Search the records for the string "computer", and show each line where it appears.

──────────

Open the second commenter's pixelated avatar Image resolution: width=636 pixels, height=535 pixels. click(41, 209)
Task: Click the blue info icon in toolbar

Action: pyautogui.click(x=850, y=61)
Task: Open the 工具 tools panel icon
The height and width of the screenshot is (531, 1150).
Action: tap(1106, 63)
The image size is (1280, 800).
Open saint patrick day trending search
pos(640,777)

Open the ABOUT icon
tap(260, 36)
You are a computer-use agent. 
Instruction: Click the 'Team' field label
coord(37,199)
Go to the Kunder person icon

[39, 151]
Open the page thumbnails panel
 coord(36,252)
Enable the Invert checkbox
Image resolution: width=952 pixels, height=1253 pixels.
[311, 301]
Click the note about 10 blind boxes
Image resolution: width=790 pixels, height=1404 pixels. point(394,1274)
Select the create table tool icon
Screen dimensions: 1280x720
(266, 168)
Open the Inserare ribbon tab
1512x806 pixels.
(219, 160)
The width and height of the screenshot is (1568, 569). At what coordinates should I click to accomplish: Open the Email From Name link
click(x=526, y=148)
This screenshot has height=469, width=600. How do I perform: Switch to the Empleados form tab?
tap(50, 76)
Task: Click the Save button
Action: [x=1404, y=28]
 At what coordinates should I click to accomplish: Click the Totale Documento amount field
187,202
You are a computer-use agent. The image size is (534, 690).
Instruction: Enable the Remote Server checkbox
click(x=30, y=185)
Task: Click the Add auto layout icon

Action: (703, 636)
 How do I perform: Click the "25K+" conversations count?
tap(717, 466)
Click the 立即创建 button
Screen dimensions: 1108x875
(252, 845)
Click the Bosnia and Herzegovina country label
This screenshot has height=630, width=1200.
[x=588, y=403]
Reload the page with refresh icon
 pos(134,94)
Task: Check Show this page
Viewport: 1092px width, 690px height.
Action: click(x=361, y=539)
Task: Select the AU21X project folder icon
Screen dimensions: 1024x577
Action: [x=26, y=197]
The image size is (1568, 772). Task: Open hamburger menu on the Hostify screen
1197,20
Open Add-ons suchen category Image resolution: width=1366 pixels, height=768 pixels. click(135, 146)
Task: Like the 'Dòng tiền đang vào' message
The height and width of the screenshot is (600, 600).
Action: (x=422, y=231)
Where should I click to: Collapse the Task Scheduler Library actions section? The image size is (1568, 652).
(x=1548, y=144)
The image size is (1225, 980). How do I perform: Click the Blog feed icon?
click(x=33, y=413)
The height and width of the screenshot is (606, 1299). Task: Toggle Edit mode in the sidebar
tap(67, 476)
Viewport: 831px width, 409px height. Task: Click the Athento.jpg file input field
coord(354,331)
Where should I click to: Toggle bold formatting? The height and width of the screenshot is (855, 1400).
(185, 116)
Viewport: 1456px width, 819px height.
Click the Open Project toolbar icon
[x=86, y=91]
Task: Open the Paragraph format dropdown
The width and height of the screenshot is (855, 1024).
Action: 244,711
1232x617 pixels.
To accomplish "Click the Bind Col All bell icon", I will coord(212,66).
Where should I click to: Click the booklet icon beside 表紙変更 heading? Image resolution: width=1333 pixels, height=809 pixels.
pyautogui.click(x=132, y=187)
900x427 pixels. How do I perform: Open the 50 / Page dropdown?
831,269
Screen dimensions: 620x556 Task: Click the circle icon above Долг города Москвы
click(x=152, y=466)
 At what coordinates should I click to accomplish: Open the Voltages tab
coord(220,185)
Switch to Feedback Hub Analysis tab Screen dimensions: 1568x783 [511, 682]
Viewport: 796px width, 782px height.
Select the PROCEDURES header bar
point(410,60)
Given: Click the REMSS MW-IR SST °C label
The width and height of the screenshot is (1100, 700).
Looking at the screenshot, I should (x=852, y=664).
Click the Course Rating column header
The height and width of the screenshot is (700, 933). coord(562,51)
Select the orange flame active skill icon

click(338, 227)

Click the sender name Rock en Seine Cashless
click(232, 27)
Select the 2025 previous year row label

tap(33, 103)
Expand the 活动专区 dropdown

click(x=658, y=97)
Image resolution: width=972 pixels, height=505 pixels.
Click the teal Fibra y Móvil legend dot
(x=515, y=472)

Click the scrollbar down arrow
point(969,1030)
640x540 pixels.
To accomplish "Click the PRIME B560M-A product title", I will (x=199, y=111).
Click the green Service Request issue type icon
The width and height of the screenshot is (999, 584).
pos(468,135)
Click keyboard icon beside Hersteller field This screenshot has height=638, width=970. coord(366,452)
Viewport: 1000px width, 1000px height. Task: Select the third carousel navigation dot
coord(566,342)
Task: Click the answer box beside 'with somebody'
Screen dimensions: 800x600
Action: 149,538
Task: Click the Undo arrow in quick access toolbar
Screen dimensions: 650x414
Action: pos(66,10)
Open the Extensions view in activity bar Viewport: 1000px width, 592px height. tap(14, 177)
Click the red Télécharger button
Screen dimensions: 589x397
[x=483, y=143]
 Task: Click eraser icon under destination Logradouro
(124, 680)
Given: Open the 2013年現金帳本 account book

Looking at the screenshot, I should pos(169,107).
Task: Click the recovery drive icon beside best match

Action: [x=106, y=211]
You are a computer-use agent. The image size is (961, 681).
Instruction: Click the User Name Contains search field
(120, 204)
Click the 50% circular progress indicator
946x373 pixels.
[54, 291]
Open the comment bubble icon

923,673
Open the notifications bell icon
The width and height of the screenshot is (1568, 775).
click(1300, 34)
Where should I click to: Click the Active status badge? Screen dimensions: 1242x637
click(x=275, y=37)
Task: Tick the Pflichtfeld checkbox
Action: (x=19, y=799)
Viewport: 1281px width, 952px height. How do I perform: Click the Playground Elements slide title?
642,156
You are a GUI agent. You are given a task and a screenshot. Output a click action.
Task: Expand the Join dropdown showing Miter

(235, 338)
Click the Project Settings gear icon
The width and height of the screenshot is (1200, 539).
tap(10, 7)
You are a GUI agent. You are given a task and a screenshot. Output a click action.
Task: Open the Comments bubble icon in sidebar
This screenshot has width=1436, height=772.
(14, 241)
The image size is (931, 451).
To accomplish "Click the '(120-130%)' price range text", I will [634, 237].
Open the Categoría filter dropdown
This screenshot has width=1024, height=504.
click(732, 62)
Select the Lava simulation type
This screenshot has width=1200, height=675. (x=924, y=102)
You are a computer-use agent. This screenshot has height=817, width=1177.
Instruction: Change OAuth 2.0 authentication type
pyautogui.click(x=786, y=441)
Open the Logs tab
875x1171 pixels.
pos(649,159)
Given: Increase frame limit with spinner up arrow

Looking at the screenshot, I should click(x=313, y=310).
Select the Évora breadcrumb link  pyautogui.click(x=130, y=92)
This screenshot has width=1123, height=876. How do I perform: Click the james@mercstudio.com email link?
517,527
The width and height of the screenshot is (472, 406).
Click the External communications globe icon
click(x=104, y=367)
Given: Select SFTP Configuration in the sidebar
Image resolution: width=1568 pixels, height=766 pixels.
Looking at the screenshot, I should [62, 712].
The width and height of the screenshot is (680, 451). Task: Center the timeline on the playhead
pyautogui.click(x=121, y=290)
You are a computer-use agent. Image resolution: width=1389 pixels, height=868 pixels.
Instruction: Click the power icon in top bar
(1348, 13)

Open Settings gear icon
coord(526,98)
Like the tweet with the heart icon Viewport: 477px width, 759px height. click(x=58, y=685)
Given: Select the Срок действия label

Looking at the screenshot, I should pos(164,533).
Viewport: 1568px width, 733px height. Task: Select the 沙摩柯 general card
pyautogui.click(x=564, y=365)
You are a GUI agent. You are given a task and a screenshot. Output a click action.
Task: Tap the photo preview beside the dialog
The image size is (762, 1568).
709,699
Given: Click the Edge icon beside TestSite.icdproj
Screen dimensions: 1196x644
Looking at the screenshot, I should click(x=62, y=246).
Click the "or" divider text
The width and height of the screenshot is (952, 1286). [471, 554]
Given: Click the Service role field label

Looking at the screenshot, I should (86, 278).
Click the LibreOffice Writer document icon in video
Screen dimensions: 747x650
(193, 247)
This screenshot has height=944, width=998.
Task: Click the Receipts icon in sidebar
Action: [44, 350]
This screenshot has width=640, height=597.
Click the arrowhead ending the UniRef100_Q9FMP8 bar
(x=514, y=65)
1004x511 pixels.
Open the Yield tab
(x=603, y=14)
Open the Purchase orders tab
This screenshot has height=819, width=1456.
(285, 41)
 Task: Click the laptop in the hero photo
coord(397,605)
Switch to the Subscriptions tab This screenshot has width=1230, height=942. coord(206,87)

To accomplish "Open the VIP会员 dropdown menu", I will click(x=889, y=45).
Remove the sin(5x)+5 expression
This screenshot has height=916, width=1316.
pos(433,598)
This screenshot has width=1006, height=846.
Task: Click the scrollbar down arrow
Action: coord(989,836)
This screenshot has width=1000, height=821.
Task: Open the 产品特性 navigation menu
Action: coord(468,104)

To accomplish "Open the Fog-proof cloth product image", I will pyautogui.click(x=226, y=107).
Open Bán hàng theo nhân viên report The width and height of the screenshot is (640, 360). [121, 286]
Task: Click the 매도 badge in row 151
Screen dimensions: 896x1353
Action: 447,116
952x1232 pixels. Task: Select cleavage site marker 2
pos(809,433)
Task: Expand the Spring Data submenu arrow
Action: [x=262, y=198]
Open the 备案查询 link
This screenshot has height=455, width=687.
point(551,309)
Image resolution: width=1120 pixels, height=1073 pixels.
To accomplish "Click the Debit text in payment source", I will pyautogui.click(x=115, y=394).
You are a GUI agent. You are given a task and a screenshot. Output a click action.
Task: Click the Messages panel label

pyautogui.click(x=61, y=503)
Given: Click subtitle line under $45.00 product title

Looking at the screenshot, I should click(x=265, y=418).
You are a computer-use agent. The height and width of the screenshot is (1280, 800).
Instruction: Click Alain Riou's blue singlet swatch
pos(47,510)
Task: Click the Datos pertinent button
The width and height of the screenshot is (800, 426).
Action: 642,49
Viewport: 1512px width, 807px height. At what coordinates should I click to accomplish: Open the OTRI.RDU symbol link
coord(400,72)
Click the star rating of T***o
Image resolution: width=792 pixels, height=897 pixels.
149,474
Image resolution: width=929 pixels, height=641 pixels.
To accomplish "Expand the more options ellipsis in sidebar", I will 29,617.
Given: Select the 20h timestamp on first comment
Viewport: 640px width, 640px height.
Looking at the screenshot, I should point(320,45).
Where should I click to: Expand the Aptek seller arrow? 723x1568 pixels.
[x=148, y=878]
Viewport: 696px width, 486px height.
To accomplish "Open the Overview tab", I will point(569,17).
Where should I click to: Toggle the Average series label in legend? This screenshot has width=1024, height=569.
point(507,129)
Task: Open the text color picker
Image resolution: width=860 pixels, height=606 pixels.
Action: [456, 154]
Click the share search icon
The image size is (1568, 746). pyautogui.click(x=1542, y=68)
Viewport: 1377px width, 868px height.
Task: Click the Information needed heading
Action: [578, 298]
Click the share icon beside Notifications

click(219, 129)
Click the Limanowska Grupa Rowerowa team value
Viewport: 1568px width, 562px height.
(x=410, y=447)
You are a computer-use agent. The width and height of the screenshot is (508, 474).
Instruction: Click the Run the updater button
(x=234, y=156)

──────────

Exercise solution –
You are a computer-use agent. 
You are a computer-use agent. The image size is (534, 690).
You are a computer-use agent. The image size is (961, 681).
You are a computer-use agent. This screenshot has height=817, width=1177.
You are a computer-use agent. Image resolution: width=1389 pixels, height=868 pixels.
You are a computer-use agent. The height and width of the screenshot is (1280, 800).
You are a computer-use agent. The width and height of the screenshot is (508, 474).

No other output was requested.